CGD in the News

The small study in Rwanda that could change the way the US does foreign aid (Vox)

September 25, 2018

By Dylan Matthews 

From the article: 

The US Agency for International Development (USAID), the US government’s main foreign aid organization, has started doing something radical. It has begun testing programs it runs in Africa, and seeing if they actually do any more good than just handing out cash. And with the first such evaluation now in, the answer seems to be that they’d be better off giving away cash.

... 

It gets better for the cash side, though. Remember how 34 villages got a much, much bigger transfer, of $532 per household? Not only did wealth and consumption on regular goods like food and housing go up in that group, as you’d expect after giving someone a whole bunch of cash, but beneficiaries had more diverse diets, healthier child heights relative to age, and, most strikingly, lower child mortality.

This was a study covering a year period. Any intervention having a noticeable impact on child mortality, let alone an intervention that did nothing directly related to health, is surprising. And yet in only a year, child mortality among people getting the big cash transfer was 70 percent lower. In the control group, 13 out of 2,596 children died. Among the group getting the big transfer, only two out of 1,200 children died.

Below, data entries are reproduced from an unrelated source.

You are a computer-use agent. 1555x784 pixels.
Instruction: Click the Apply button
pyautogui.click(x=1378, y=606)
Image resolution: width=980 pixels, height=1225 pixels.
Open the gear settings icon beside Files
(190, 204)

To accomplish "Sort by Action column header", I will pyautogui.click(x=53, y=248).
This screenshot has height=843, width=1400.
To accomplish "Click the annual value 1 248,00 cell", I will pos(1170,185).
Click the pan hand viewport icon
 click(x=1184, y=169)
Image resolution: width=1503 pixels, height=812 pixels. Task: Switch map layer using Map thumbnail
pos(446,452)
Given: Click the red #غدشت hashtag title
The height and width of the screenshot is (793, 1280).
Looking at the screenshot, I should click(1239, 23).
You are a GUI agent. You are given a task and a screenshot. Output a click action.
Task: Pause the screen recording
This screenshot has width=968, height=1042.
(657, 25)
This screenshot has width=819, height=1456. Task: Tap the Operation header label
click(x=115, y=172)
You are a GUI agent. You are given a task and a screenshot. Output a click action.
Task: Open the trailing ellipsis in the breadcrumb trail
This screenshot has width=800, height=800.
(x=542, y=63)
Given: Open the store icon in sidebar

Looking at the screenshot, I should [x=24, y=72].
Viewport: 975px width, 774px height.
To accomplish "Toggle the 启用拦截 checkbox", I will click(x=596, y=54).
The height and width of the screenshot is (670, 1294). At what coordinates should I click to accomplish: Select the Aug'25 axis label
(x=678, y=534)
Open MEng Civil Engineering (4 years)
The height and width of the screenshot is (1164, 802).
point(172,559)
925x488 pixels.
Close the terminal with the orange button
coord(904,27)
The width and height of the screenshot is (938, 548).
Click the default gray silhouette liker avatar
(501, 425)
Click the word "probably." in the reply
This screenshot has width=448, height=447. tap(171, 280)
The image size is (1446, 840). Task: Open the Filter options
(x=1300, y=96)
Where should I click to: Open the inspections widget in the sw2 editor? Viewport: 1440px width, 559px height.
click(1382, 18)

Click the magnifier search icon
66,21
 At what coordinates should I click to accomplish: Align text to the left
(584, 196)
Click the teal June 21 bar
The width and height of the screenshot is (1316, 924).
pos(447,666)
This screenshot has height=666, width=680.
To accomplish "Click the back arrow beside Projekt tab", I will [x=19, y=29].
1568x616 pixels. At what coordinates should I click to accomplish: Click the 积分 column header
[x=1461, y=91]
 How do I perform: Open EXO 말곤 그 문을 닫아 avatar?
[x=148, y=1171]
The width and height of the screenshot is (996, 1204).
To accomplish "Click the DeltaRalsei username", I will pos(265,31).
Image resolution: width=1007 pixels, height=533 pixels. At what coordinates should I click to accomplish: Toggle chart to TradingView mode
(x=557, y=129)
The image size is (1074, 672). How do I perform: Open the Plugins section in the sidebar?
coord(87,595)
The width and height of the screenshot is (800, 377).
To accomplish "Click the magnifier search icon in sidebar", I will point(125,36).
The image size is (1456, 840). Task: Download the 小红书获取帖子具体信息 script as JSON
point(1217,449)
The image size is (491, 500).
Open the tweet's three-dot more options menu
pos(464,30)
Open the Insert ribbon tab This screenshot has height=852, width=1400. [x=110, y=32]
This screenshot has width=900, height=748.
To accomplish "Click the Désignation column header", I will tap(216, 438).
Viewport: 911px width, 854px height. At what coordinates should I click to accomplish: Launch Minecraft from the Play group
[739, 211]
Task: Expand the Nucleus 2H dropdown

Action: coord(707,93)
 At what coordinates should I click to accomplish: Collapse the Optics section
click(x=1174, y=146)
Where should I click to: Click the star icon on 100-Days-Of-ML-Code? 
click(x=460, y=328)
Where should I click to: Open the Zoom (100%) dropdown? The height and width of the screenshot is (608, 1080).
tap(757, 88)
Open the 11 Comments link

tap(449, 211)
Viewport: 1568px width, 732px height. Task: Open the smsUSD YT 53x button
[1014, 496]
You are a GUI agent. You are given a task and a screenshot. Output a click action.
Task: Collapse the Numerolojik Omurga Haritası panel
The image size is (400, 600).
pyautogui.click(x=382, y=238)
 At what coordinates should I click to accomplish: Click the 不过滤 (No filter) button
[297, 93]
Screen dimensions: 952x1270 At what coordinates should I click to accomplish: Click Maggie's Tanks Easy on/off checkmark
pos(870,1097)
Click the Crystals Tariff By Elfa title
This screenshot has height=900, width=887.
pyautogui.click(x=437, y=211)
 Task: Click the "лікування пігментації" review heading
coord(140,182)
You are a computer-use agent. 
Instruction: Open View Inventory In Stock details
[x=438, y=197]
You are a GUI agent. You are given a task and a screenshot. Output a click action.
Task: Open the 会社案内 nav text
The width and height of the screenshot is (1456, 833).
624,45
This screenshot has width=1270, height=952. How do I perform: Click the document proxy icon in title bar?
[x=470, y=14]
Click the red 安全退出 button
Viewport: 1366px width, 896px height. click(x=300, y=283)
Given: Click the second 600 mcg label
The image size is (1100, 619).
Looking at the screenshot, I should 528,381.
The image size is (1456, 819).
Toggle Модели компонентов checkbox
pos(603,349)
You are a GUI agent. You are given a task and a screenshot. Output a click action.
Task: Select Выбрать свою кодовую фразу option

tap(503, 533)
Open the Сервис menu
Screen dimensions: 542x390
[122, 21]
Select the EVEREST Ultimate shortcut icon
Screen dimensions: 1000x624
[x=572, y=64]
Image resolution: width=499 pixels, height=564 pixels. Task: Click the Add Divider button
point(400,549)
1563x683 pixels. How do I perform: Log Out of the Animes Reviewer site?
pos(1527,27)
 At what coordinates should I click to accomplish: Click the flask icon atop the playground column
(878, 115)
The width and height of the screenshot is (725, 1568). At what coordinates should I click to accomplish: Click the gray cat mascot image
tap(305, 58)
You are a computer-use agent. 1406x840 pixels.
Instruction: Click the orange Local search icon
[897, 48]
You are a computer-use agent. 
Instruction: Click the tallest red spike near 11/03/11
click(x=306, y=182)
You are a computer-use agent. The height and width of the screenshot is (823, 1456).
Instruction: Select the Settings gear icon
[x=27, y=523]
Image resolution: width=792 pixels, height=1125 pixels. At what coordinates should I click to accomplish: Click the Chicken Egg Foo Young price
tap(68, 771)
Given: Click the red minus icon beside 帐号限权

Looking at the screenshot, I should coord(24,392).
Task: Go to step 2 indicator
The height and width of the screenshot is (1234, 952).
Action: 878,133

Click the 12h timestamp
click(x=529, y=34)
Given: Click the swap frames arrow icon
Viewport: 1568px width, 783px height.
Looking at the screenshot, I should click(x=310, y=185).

That’s a really startling finding. It’s such a big shock that I’m not even really sure I believe it. A 2013 literature review by the Center for Global Development’s Amanda Glassman, Denizhan Duran, and Marge Koblinsky identified three cash studies with infant or maternal mortality as a measured outcome. Two, in Mexico and India respectively, found that cash reduced mortality, while the third, in Nepal, did not find any significant effects. Nothing in that evidence base suggested a 70 percent reduction in one year was possible. I’m certainly open to the idea that the cash had some effect, but maybe the big difference between the treatment and control villages was a fluke.